■ Short problem: Please print the part of the entries below that opens with the line containing "Open the 1D interval dropdown" and closes with the line containing "Expand the Last", both lines included, reproducing every line without any change.

■ Data to process:
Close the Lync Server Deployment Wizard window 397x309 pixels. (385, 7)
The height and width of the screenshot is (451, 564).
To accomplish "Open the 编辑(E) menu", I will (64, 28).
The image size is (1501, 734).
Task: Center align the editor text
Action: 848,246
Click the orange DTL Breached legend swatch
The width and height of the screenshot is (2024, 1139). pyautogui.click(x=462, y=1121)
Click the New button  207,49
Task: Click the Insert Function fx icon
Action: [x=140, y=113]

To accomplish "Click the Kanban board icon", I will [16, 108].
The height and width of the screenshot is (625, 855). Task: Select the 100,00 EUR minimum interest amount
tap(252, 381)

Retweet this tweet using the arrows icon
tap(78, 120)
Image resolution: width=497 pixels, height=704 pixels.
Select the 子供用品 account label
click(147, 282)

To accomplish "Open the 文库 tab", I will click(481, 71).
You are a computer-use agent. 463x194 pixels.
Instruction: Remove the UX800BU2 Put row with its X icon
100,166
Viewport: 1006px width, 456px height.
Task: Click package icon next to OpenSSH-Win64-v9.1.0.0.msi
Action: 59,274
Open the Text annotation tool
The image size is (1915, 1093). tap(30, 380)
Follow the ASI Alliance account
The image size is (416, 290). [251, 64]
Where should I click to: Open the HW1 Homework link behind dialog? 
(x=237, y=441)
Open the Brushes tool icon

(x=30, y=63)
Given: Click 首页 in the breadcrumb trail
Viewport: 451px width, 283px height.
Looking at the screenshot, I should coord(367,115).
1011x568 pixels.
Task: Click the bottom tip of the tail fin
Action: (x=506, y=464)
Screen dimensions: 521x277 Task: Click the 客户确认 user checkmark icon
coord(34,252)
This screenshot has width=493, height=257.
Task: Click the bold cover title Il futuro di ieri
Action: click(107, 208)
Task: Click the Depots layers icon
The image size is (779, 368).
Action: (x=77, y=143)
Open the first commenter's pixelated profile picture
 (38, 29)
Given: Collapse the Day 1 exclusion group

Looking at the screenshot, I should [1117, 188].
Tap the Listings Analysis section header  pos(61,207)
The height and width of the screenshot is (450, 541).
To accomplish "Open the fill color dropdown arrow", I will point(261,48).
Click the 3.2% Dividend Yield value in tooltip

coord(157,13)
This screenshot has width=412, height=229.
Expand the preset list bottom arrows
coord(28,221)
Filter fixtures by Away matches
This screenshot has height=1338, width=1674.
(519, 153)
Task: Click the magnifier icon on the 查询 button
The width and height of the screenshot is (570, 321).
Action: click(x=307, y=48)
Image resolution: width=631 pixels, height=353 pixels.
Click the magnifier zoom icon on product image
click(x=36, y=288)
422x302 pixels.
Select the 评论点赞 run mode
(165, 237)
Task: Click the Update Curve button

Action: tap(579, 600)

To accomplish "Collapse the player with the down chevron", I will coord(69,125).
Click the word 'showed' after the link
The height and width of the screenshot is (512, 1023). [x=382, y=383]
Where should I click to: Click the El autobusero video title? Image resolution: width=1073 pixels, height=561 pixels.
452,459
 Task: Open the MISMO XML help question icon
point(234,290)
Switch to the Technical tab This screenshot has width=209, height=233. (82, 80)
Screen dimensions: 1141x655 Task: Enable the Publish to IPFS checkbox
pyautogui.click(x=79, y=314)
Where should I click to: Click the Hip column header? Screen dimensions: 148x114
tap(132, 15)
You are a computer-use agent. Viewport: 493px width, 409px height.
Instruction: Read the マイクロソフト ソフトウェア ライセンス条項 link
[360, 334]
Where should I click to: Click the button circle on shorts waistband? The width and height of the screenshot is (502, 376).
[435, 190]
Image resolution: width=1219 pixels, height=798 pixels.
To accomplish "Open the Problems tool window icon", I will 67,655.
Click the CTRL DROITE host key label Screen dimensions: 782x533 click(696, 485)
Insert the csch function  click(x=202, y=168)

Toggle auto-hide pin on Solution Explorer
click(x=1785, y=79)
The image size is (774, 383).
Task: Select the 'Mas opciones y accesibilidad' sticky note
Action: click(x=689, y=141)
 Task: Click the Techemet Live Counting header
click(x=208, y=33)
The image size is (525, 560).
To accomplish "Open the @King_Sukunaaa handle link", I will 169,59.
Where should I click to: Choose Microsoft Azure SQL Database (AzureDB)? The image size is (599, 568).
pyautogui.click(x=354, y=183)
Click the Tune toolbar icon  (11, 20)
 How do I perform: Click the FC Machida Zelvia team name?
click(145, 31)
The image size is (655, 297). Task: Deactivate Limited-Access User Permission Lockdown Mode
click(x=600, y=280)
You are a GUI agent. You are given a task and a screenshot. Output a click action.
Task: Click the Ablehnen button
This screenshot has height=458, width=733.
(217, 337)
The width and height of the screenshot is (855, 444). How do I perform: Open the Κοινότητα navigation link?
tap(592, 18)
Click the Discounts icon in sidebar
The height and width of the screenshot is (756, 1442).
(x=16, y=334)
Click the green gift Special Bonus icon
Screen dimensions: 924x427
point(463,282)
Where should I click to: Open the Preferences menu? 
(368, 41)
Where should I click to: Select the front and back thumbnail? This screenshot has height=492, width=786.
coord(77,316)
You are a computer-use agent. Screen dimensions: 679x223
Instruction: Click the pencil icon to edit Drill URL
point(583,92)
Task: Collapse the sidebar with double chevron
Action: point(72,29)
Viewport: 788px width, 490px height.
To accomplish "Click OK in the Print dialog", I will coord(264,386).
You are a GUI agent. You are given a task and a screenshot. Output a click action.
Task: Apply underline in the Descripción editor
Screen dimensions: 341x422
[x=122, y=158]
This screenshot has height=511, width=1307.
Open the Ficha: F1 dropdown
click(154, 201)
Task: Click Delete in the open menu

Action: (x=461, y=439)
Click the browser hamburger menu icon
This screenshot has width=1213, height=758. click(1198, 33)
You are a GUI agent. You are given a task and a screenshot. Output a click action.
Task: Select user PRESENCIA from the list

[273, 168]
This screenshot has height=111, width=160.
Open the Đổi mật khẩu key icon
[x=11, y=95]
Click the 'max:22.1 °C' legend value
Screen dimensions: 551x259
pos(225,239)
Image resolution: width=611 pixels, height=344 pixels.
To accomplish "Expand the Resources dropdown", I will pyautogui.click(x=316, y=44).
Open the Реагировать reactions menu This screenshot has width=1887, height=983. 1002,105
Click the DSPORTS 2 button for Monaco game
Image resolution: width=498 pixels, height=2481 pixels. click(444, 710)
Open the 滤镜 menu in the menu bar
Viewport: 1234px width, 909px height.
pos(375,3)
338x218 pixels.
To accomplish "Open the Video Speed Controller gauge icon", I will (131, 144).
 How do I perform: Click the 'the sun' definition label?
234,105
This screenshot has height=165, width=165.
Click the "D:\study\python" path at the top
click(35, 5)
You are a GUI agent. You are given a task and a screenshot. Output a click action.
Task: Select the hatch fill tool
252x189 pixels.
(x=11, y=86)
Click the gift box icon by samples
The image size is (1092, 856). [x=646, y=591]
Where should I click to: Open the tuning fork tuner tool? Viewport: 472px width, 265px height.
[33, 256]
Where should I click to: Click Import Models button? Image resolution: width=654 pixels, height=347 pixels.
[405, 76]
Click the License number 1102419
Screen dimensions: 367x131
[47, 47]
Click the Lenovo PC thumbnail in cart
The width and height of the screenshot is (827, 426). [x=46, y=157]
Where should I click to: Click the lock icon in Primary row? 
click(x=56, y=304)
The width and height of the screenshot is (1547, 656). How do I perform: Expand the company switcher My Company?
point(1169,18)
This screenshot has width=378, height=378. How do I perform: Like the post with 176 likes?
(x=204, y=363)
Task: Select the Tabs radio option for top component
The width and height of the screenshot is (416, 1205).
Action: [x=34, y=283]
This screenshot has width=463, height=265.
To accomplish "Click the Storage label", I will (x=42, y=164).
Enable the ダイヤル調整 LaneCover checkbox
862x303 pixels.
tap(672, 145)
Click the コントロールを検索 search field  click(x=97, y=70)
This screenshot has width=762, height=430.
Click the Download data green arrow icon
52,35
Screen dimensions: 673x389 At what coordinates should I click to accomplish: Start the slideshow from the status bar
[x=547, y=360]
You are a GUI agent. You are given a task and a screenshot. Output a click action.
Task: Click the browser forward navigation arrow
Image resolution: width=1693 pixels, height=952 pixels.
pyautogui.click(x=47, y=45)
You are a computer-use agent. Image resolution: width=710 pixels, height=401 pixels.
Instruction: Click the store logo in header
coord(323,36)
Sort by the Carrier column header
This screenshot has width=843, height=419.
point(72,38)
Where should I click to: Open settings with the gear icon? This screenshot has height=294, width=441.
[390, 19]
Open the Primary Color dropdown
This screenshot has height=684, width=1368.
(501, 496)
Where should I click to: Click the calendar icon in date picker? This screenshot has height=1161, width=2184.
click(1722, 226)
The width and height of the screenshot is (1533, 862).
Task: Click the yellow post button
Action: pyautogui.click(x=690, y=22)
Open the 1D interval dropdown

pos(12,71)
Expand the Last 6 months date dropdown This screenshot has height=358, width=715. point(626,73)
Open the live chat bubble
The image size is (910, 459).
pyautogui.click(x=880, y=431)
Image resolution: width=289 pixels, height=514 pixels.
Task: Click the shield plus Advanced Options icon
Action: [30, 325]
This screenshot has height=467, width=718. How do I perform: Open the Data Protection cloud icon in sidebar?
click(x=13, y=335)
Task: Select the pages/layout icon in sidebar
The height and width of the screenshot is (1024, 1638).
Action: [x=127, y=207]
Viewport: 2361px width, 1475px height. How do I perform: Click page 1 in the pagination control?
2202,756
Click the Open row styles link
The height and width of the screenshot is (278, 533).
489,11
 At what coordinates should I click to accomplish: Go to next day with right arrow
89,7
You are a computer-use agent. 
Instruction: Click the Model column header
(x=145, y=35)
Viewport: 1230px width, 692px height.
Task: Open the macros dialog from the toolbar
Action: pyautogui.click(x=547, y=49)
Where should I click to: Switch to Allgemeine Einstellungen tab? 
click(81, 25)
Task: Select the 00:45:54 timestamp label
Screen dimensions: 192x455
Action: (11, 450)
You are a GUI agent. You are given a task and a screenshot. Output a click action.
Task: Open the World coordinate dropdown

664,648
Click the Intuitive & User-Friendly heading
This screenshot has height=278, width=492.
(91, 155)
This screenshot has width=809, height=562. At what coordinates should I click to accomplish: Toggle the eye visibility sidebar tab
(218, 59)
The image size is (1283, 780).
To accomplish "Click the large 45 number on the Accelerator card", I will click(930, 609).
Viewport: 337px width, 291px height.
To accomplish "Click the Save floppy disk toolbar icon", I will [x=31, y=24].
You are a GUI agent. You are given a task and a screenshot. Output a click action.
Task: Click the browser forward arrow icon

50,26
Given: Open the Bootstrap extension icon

■ The output:
Open the 1D interval dropdown

pos(12,71)
Expand the Last 6 months date dropdown This screenshot has height=358, width=715. point(626,73)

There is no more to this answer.